10/10
Be Yourself
8 December 2023
Bill Cosby wrote and directed a concert film that provided enough material to launch his most successful sitcom. The stage features Cosby, a chair, a microphone, and nothing else. He is caught on film in a Canadian concert, and sometimes acknowledges the audience. While Cosby is alone on the stage, but he populates his routine with more characters than a David Lean film, all of them memorable. He opens with perhaps the funniest anti-drug and anti-alcohol rant ever done, more effective than the ads on airwaves today. He visits his dentist. He and his wife decide to have children, producing four daughters and a son. He covers childbirth, raising these "brain damaged" children, and his parents' reactions. He closes with a riff on living with his own parents, perhaps the funniest twenty minutes ever filmed at a live concert. Unless you are a toothless test tube orphan virgin, you will find something to associate with during the film, and this is why "Bill Cosby: Himself" is my all-time favorite comedy concert film. Cosby does not tell us how difficult it is to be rich, how tough kicking addictive narcotics is, or how to make up stupid nursery rhymes using profanity. He simply spins his tales, and the audience and viewer is able to find the humor in the universal themes.

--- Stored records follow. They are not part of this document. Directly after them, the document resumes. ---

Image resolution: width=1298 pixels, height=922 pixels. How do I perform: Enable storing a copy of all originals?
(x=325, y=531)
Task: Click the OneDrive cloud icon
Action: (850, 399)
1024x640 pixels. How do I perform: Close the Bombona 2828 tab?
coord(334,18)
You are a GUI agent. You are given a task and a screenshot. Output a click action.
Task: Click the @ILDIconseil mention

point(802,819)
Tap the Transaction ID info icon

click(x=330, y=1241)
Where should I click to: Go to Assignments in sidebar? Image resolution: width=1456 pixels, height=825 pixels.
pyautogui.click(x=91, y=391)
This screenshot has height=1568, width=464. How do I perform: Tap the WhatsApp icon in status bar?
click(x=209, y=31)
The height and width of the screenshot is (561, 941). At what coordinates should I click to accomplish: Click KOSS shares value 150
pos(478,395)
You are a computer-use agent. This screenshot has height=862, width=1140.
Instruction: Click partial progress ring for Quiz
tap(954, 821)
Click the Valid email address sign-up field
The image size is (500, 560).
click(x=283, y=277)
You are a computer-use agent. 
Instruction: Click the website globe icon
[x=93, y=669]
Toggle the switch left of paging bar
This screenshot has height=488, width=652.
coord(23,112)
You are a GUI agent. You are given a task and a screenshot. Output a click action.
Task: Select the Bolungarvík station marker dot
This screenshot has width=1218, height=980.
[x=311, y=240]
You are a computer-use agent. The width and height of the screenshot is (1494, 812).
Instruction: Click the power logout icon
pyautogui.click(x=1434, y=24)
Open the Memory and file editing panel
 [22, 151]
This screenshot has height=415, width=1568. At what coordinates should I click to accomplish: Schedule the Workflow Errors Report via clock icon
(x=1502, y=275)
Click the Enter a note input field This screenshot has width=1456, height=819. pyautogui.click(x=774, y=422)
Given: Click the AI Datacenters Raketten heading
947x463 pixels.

When I watched this decades ago, I had two sons, ages three and seven, and I sympathized with everything that goes into being a father. I have one sister and two brothers, and sympathized with everything that went into being a bratty sibling. I have been to the dentist, I have been out having fun on the weekend "because I deserved it," and dragging back into work, happy to be alive. Bill Cosby knows his audience is full of average people, and vividly illustrates his routine using "characters" we all know. A reviewer once said "The Cos proves himself a master storyteller and a hilarious comic." He is much more than that. In the intervening forty years since this film was released, his only son was brutally murdered and he committed horrific assaults that permanently damaged his reputation, turning him from beloved to one of the most reviled people in the country. I had watched this film many times before the proven allegations serviced, but I'll never watch it again. I hate that I have to put a disclaimer on a film I loved so much, but here it is.